→ Problem to solve
Set down, word for word, the part of the article on the Toyota Mirai line-off that starts with "The date was" and goes on through "bet pans out.".

Today, 5 years ago, on February 24, 2010, Toyoda CEO Akio Toyoda was mercilessly grilled in a show trial at the U.S. Congress for unintended acceleration that did, according to NASA, never happen. Picture Mark Fields, or Mary Barra, being screamed at in Chinese, or Japanese, by lawmakers in Beijing, or Tokyo, and you won’t begin to fathom the intentional trauma. Today, February 24, 2015, the production start of Toyota’s fuel cell vehicle, the Mirai, was celebrated in a line-off ceremony at the Motomachi plant in Toyota City, Japan. Just a happenstance? Not really.
“Every February 24, we at Toyota reflect on the recall crisis,” said Toyota’s CEO Akio Toyoda today in Motomachi. “For us, that date marks a new start.” The car’s name is Japanese for “future,” and what better way to celebrate this year’s new start than with the first Mirai coming off the line.
The date was so momentous that a few other items had to take a backseat. We may be under the impression that a line-off celebrates the first unit of a new model coming off line. Not quite true. The line-off also celebrates the start of sale. For that, cars need to be at the dealers. Therefore, the line-off usually is celebrated a month after production starts.
Production in Motomachi started on December 15. Instead of a celebration on January 15th, the festivities were moved to February 24th, in remembrance of a congressional grilling that left a lasting effect on Toyoda and Toyota. Toyota’s annual reflection coincided with the start of a car that could change the world, if Toyota’s bet pans out.

→ Saved entries
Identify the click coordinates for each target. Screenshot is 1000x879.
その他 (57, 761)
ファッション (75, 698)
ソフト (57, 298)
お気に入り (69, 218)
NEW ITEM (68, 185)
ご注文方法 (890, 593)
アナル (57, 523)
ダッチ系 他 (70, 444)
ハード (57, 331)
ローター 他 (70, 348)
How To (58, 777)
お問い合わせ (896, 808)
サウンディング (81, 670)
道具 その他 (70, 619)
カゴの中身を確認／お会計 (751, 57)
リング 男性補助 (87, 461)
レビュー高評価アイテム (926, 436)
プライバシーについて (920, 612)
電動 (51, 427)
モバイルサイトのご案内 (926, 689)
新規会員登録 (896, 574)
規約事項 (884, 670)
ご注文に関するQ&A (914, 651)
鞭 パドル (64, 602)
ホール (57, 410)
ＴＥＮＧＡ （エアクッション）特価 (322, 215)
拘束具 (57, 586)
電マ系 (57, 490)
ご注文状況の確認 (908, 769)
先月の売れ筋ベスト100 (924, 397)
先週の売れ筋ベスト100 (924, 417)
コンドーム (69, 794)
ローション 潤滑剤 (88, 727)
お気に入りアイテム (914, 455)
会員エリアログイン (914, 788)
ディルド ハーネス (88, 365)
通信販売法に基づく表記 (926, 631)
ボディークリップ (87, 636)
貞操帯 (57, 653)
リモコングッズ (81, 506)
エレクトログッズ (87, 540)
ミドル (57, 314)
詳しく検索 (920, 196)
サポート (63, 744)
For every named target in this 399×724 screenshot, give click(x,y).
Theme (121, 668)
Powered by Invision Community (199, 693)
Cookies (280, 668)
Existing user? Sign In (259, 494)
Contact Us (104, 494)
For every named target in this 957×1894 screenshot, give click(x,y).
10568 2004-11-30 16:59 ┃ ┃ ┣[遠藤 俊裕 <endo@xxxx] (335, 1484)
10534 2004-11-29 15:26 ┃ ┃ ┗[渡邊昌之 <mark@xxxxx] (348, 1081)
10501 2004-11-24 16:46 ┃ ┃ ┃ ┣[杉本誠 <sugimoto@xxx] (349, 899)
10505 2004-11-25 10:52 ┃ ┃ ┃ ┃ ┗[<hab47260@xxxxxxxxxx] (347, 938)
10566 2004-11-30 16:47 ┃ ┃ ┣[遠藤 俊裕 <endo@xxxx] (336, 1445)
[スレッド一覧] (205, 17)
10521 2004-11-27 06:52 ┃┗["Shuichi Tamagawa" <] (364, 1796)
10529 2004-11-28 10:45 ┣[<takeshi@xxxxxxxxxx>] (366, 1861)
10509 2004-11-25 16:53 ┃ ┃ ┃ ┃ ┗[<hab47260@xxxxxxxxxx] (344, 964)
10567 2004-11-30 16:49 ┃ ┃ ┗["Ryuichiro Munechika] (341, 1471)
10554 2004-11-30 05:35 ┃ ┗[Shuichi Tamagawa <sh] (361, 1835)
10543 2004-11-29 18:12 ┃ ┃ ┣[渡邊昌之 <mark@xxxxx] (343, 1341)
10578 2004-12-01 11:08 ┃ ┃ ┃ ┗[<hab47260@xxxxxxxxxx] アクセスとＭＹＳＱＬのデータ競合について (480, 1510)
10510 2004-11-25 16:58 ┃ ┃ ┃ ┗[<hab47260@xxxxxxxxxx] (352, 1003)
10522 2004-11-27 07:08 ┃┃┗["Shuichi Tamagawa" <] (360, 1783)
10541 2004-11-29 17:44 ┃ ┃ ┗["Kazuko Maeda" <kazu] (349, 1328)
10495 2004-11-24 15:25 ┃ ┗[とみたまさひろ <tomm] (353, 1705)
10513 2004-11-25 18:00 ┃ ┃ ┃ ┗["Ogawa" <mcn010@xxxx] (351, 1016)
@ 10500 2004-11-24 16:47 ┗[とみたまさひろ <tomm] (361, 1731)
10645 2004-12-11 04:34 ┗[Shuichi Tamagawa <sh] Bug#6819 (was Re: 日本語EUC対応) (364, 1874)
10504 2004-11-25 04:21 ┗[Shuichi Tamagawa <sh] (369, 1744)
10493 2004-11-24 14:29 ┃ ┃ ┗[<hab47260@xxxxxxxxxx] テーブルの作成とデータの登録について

→ Response for this exercise
The date was so momentous that a few other items had to take a backseat. We may be under the impression that a line-off celebrates the first unit of a new model coming off line. Not quite true. The line-off also celebrates the start of sale. For that, cars need to be at the dealers. Therefore, the line-off usually is celebrated a month after production starts.
Production in Motomachi started on December 15. Instead of a celebration on January 15th, the festivities were moved to February 24th, in remembrance of a congressional grilling that left a lasting effect on Toyoda and Toyota. Toyota’s annual reflection coincided with the start of a car that could change the world, if Toyota’s bet pans out.